Uge: Negotiations with government and partners for field development is moving slowly along for this 2006 discovery. Uge-1 encountered 100 meters net oil in 1,263 meters of water in OPL 214. The discovery well was drilled a total depth of 5,260metres.
Bosi: Sanction for ExxonMobil operated Bosi field development has been much slower than would have ordinarily been expected of this 1996 discovery. Since a Final Investment Decision(FID) hasn’t happened, all figures are mere estimates. One such is that production will be around 135,000 BOPD optimum, and the crude will be stored in a refurbished FPSO.
Aparo and Bonga SW.
These two fields share a common geologic structure and will be developed simultaneously. The structure is located in 1,344m water depth. The project was delayed in 2009 to secure agreement among the stakeholders on the scope and commercial terms of the project.

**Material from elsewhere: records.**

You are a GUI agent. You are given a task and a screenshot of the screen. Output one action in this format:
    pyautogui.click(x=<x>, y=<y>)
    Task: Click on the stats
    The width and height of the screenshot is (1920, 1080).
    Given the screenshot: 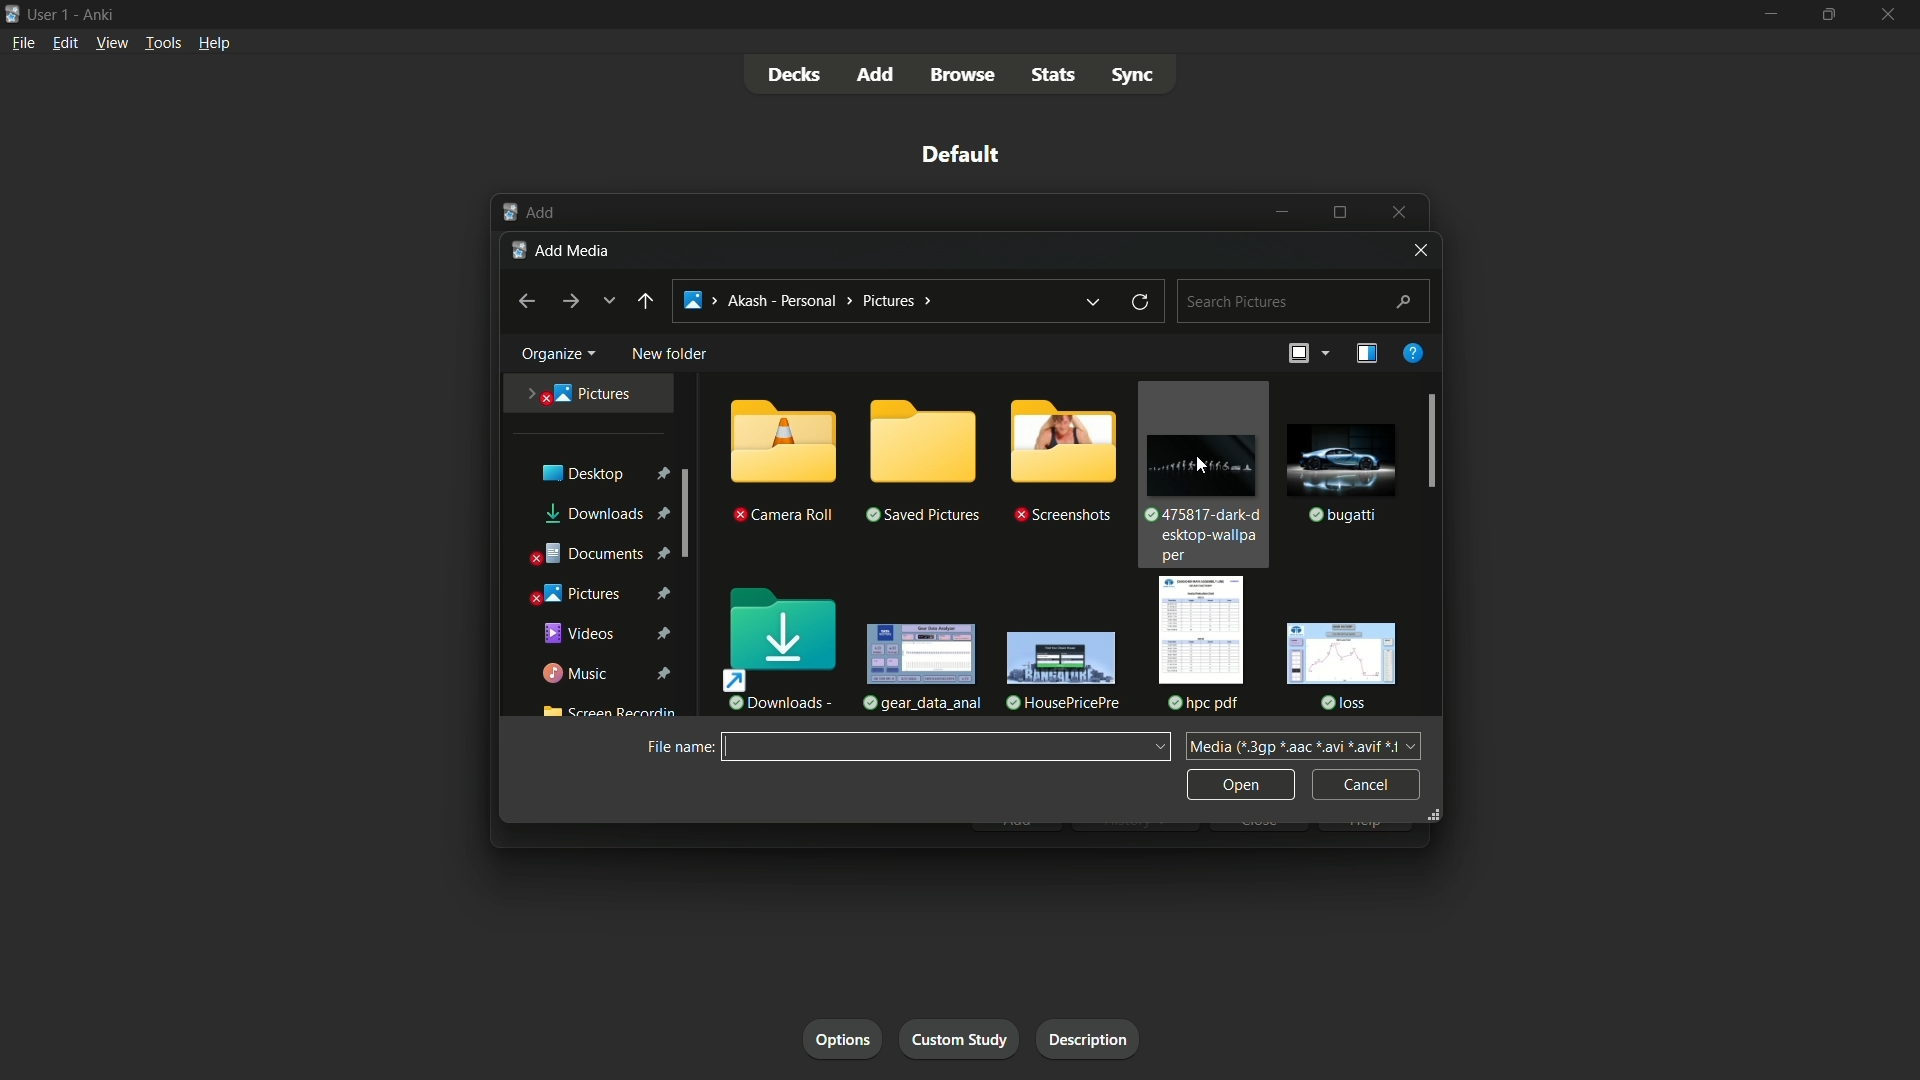 What is the action you would take?
    pyautogui.click(x=1053, y=76)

Nsiko: Chevron’s next Deepwater project is Nsiko Field, located 144km offshore the western Niger Delta at 1,812m water depth. Subsurface evaluations and field development planning were completed in 2008. Development activities and FEED will begin upon negotiation of the commercial terms.
3. And still in the smithy…
West Africa’s New deepwater discoveries:
This is what Tullow Oil, the UK listed independent, says: “In March 2009, the Tweneboa-1 exploration well discovered a highly pressured light hydrocarbon accumulation. This was followed up by the successful Tweneboa-2 well in January 2010, which encountered oil and gas-condensate 6km south of the original discovery. In July, the Owo-1 oil discovery continued the extraordinary success of Tullow’s West African Equatorial Atlantic campaign, intersecting 53 metres of net oil pay, establishing Owo as a major new oil field. Further appraisal of both fields will form a major part of the 2011 programme with additional prospects already identified.”